Task to carry out
Which lines of the data below contain "Given"? Please show them all.

Dataset entries:
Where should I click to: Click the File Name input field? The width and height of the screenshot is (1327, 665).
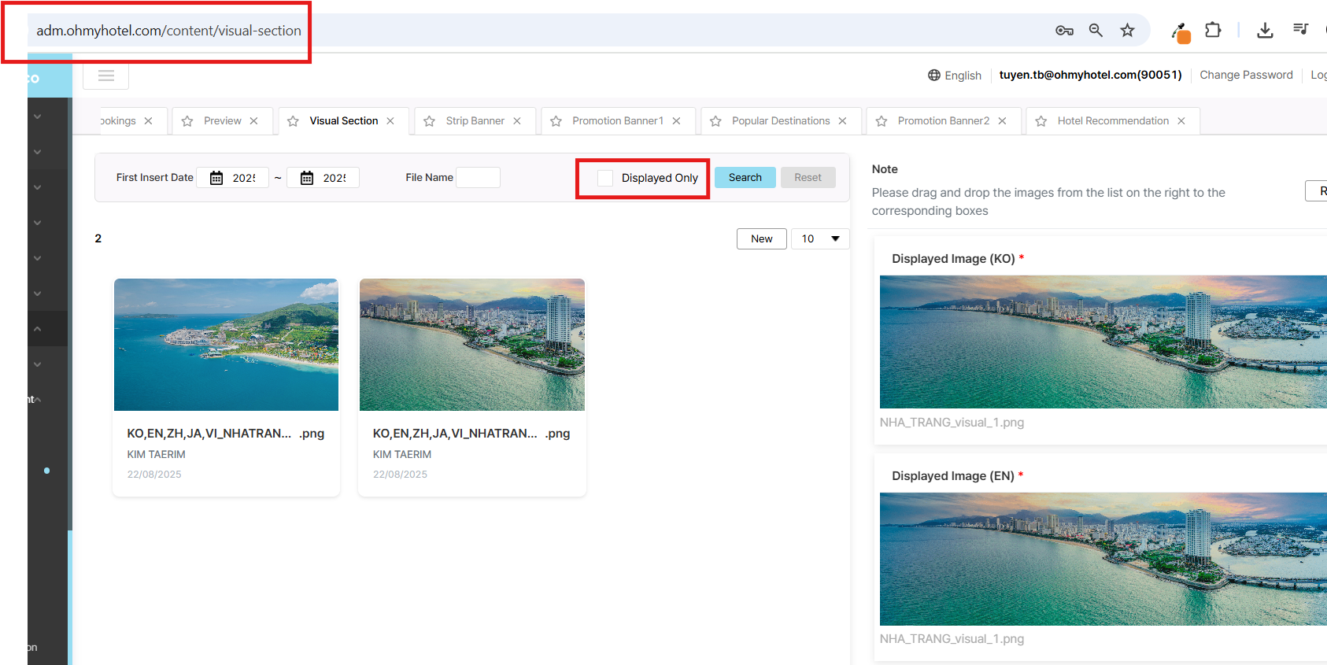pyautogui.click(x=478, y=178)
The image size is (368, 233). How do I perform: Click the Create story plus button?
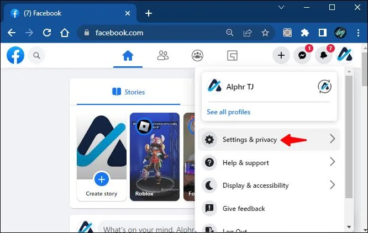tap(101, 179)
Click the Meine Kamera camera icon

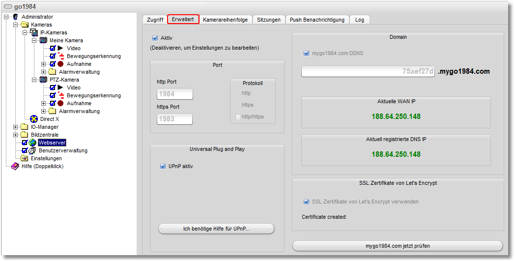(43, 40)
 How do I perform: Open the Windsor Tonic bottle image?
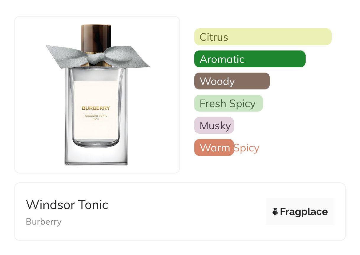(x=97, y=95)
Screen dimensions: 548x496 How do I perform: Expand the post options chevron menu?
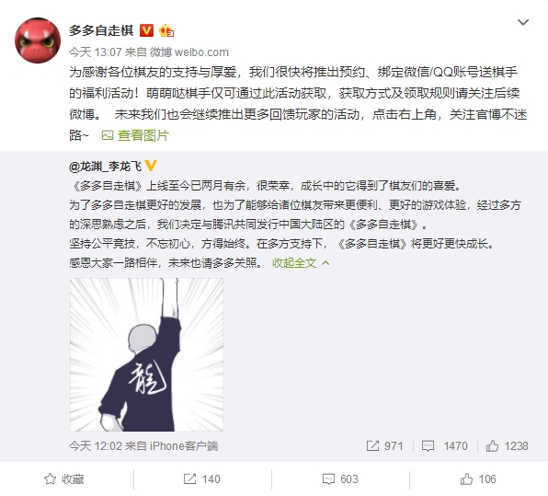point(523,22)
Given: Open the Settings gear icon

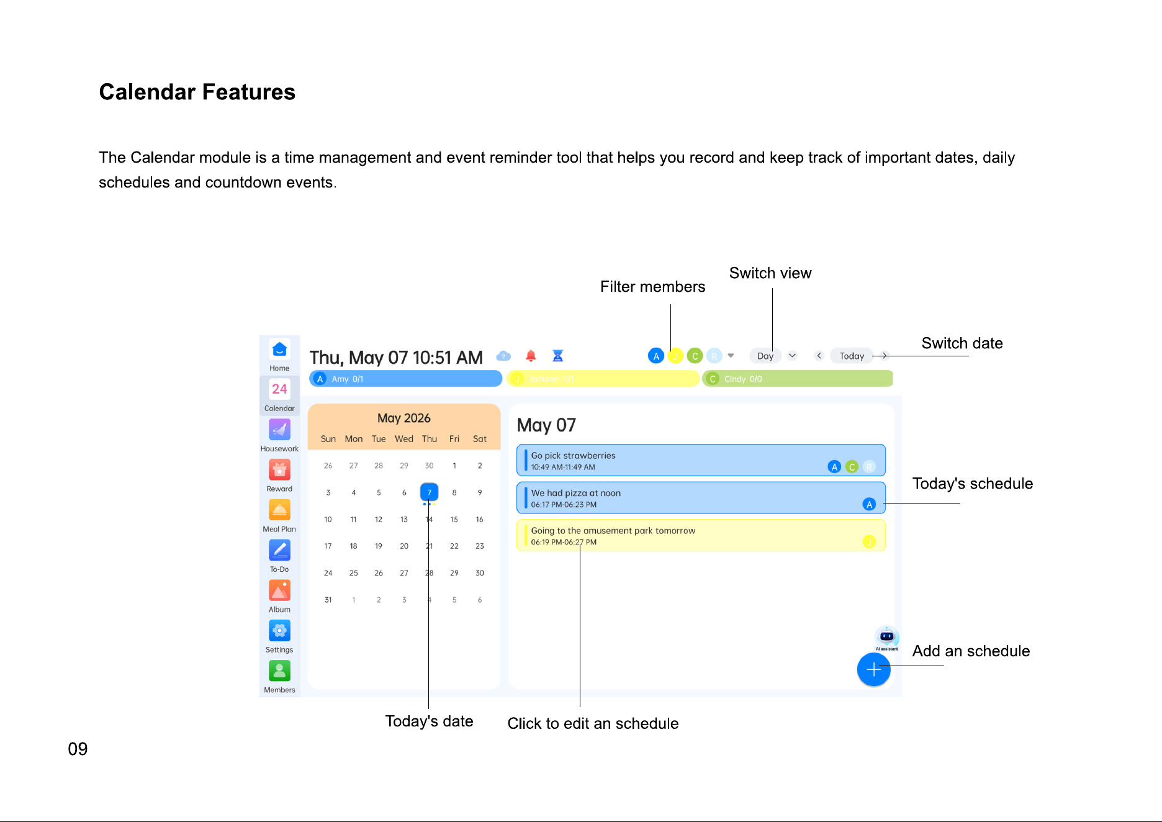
* * *
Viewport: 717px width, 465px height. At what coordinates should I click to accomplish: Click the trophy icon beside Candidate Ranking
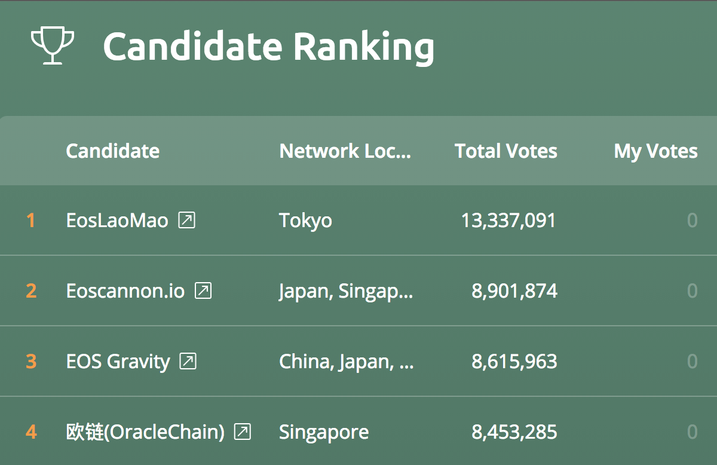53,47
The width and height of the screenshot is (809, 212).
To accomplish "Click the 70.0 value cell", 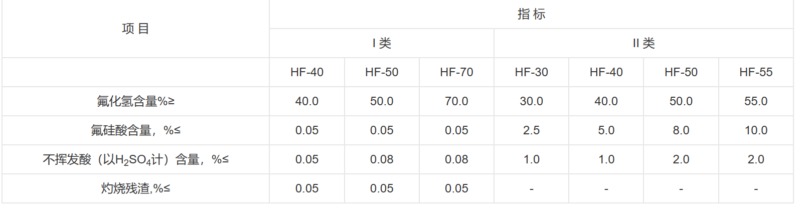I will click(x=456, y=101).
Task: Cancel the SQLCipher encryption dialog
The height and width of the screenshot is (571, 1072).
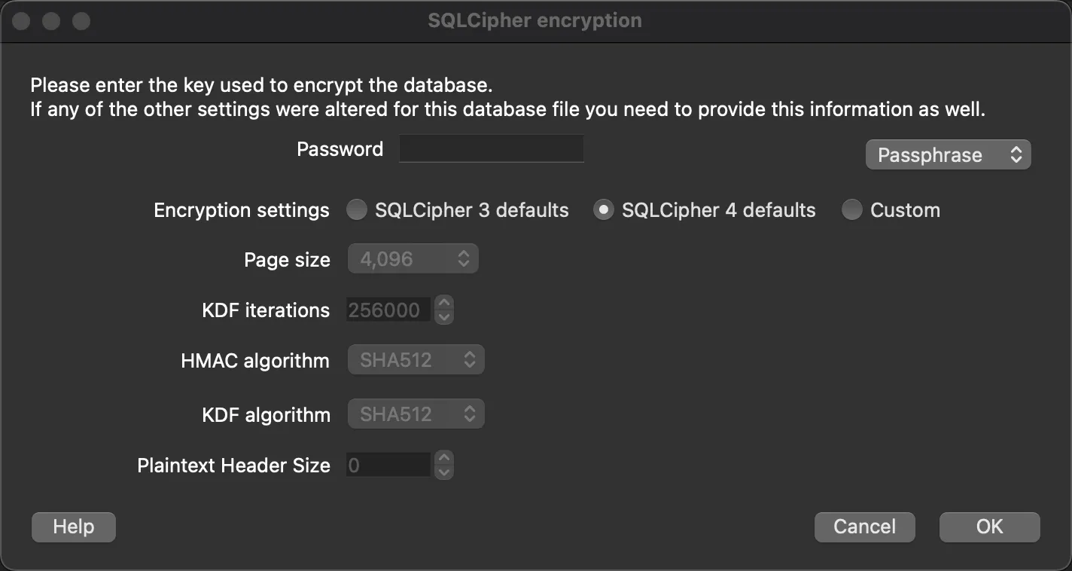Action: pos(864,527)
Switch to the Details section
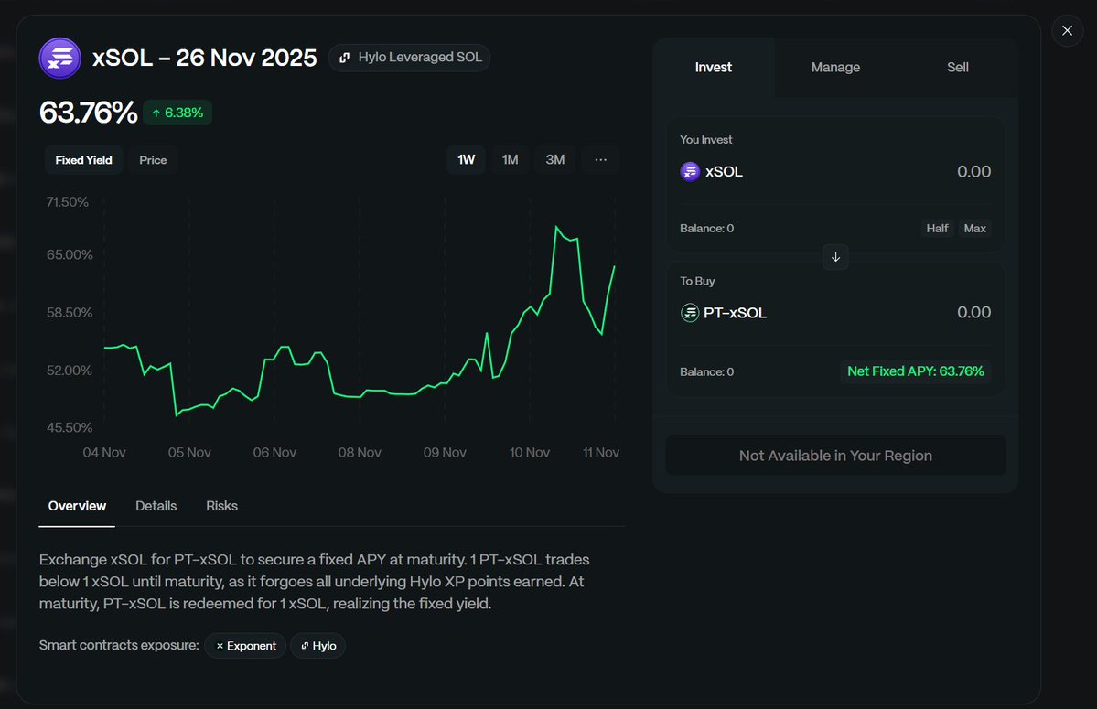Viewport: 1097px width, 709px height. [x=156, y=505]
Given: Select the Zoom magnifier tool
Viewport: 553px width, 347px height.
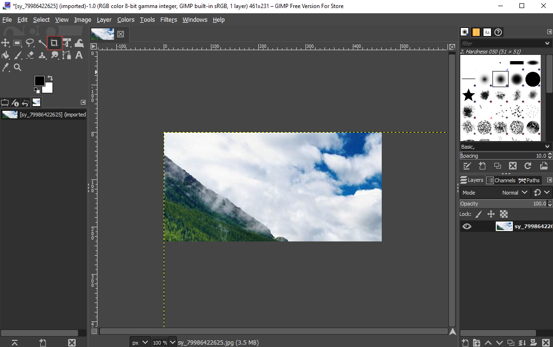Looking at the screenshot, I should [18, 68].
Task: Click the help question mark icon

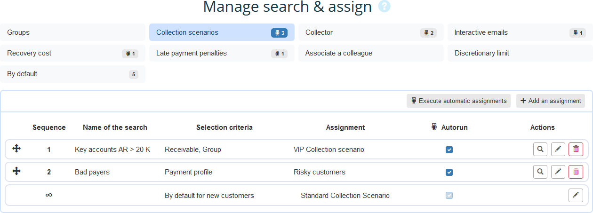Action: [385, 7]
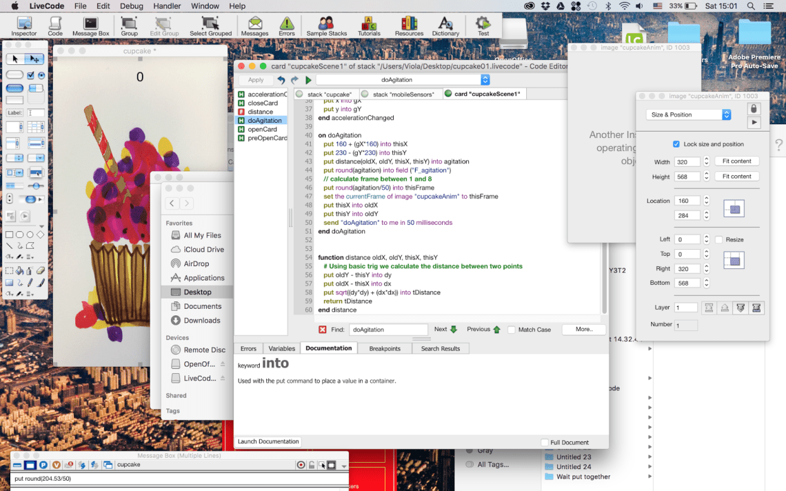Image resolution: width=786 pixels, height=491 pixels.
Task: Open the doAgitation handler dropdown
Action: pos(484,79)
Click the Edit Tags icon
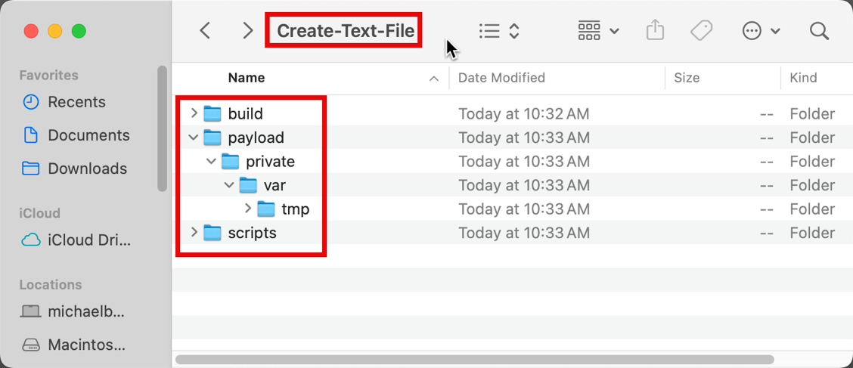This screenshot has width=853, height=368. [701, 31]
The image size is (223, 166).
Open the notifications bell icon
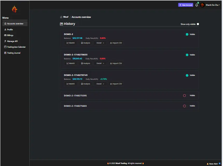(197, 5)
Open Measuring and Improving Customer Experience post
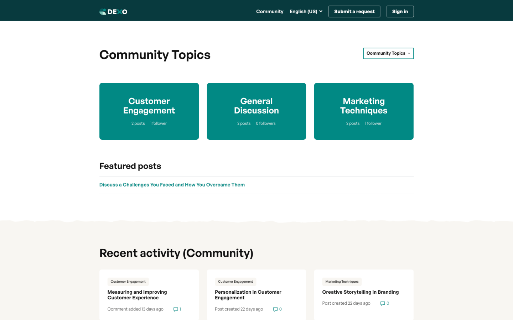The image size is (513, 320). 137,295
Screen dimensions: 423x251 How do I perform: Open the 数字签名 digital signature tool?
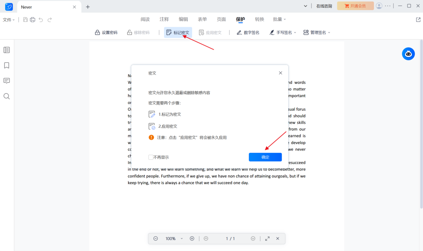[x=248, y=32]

Solution below
Given: Open the Settings gear icon
Given: Select the Zoom magnifier tool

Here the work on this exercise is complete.